Source information =>
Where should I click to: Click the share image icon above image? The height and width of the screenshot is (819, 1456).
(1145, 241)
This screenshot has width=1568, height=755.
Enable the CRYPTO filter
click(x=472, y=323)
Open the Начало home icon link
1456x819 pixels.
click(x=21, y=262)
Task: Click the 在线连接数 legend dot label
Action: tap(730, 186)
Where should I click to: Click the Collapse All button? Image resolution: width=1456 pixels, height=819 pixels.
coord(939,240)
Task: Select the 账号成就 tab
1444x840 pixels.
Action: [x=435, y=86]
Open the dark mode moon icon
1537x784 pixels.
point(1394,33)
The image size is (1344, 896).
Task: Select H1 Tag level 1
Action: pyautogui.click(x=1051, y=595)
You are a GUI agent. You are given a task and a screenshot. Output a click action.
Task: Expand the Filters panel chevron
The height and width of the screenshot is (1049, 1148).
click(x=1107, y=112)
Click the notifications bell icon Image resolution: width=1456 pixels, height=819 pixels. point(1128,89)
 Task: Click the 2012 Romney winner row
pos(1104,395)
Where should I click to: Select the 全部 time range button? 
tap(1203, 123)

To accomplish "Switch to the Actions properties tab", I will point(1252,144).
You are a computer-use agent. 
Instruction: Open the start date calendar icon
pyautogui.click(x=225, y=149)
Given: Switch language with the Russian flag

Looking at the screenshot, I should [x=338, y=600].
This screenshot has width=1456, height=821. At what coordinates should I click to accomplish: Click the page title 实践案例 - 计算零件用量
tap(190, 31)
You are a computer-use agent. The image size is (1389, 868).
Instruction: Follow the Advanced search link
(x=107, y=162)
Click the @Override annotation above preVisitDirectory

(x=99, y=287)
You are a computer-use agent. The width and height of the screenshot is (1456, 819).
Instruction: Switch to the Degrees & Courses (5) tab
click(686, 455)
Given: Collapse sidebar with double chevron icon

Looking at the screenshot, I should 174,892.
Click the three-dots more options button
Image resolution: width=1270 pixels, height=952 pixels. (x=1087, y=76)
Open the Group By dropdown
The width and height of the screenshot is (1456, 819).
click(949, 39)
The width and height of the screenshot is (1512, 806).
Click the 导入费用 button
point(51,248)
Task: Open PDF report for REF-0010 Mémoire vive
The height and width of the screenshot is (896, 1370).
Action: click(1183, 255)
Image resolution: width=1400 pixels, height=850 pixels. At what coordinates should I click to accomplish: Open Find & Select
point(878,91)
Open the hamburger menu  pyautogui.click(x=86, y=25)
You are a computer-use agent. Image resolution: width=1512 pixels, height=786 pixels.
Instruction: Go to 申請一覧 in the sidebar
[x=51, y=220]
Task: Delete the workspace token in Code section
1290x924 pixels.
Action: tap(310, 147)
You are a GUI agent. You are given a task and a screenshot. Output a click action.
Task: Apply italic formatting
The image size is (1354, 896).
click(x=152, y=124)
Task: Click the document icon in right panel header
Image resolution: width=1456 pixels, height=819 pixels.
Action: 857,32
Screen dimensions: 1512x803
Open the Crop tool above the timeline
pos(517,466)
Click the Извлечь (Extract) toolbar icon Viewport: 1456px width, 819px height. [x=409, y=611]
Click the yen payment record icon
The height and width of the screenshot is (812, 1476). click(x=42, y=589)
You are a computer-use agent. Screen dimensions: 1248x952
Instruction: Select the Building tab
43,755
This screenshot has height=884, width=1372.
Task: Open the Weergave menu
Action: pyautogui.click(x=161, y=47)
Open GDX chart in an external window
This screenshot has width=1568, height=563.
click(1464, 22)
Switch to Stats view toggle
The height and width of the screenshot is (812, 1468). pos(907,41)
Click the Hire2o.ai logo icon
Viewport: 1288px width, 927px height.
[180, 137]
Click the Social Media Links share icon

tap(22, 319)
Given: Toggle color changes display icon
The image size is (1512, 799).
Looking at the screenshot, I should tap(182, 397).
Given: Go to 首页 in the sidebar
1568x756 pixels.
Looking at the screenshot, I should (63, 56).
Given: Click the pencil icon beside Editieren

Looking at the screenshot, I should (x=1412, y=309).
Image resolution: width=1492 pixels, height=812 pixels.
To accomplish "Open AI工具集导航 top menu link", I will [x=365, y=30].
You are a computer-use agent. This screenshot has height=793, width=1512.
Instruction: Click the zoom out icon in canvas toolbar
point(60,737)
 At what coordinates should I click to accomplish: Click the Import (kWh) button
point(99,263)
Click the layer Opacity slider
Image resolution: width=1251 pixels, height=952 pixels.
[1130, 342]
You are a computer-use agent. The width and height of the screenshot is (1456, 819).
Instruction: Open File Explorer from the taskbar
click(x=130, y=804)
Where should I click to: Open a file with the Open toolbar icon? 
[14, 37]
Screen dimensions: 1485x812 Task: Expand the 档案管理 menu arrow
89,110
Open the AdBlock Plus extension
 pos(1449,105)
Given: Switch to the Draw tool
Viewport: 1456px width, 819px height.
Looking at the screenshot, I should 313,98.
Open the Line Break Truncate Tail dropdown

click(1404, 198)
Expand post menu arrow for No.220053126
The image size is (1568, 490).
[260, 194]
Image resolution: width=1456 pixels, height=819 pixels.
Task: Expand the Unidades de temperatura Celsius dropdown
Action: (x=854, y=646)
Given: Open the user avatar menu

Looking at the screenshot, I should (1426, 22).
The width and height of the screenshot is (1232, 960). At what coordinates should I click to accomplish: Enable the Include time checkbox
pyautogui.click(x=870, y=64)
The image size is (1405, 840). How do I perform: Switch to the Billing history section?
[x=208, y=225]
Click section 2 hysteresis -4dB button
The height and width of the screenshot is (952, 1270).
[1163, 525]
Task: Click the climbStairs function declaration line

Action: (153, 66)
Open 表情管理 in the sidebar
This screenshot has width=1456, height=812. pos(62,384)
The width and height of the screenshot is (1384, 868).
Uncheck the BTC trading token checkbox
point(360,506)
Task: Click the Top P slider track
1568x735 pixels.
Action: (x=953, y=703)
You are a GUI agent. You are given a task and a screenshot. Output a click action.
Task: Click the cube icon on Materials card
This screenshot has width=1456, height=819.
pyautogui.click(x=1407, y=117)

Task item => For the word "will", find every line in the data that holds it and copy that line.

Response to the exercise =>
To accomplish "Switch to the Actions properties tab", I will point(1252,144).
To accomplish "Open AI工具集导航 top menu link", I will [x=365, y=30].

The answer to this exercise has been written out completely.